Normally, university research is influenced heavily by funding. As you know, there are different kinds of funding for universities. One is what you call kakenhi. This is basically just giving money to researchers, and the university can propose any kind of topic, any kind of research proposal. This is the most flexible funding–you can spend it on almost anything related to your research. And then there are also project-based research funding where the government specifies which topics are important, and certain researchers are invited to take part in these projects. The funding tend to be larger than in the first category because they need to have more collaboration, more team members to work together. In that sense, that will dictate what kind of research the university can do and should do. There’s not much regulation per se from the government with regards to what kind of research you can do unless there are some technical issues like in stem cell research.
The third basic science and technology plan identified four areas that are important: the life sciences, information and telecommunications, environmental sciences, and nanotechnology/materials. These areas are prioritized to receive funding from the government. The fourth science and technology plan mentions two innovations: green innovations and life innovations. These can lead to green growth and tackle green economy issues, environmental protection, and somehow economic development and industrial development as well. They need to be pursued at the same time. In that sense, broadly speaking, university research can become government policy.
Some departments and faculty are changing their structure. The faculty of engineering, for example, are now moving from a traditional area. If you go to the department of civil engineering, they don’t call it that anymore. Now it is shakai kiban… social infrastructure. They are now also studying how to facilitate consensus among different stakeholders. The contents of research are shifting to a new area. University research cannot ignore what is demanded and what is requested by the society and the government. Sustainability science is still very broad, too complex. Different people have different types of research and they don’t talk to each other enough.

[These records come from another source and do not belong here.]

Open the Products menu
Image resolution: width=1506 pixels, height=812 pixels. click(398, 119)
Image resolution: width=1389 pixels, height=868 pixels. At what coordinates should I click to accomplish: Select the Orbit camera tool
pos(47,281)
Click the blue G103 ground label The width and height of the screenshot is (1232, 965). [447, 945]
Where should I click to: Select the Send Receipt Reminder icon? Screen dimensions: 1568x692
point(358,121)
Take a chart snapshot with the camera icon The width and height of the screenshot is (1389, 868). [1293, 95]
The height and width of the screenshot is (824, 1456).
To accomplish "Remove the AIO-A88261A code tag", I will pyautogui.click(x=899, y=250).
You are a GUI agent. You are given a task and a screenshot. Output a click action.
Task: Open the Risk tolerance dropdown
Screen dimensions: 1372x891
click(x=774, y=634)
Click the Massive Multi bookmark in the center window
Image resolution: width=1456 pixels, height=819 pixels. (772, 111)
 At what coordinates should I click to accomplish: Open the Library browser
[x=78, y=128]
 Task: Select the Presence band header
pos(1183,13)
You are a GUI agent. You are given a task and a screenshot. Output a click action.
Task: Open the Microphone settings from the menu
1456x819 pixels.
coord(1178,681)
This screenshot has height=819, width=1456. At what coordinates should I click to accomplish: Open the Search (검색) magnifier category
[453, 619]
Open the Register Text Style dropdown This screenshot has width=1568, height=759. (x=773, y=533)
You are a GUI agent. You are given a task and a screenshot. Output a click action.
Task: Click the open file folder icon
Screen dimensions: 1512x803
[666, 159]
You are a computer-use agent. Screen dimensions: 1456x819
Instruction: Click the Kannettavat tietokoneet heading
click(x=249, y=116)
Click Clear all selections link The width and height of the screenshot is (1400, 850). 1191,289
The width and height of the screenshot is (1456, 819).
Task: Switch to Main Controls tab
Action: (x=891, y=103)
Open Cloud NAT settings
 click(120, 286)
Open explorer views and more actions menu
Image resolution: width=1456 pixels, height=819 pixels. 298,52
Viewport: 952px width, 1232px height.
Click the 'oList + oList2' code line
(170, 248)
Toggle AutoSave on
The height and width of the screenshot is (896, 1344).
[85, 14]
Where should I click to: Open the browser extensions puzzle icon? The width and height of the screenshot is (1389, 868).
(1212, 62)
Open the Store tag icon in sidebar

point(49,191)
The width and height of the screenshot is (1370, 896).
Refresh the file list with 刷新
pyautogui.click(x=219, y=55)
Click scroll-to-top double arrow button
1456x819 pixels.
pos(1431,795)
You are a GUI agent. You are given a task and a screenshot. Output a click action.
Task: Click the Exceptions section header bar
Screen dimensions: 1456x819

If you look at the history of chemical engineering, it was created at MIT in the 19th century by linking chemistry, physics, thermodynamics, and fluid mechanics to create a kind of visibility that is useful for chemistry. Students under the department worked together with people in the industry, went on to work for them, and then provided feedback back to the academia. So they created a sort of feedback loop of knowledge creation. To do so, you need to identify the key stakeholders. One problem in sustainability science is that you still have not located the key stakeholders. Who are your main customers in the industry? Who can really understand and utilize the knowledge that we do in this program and then apply it? Otherwise, we can’t get useful feedback from society in general. Without that, I don’t think you can develop academic disciplines. At this stage, sustainability is not yet at that level. So people still talk about many different things, different contexts, and different methodologies. They do not accumulate in a structural way. I think that’s a problem.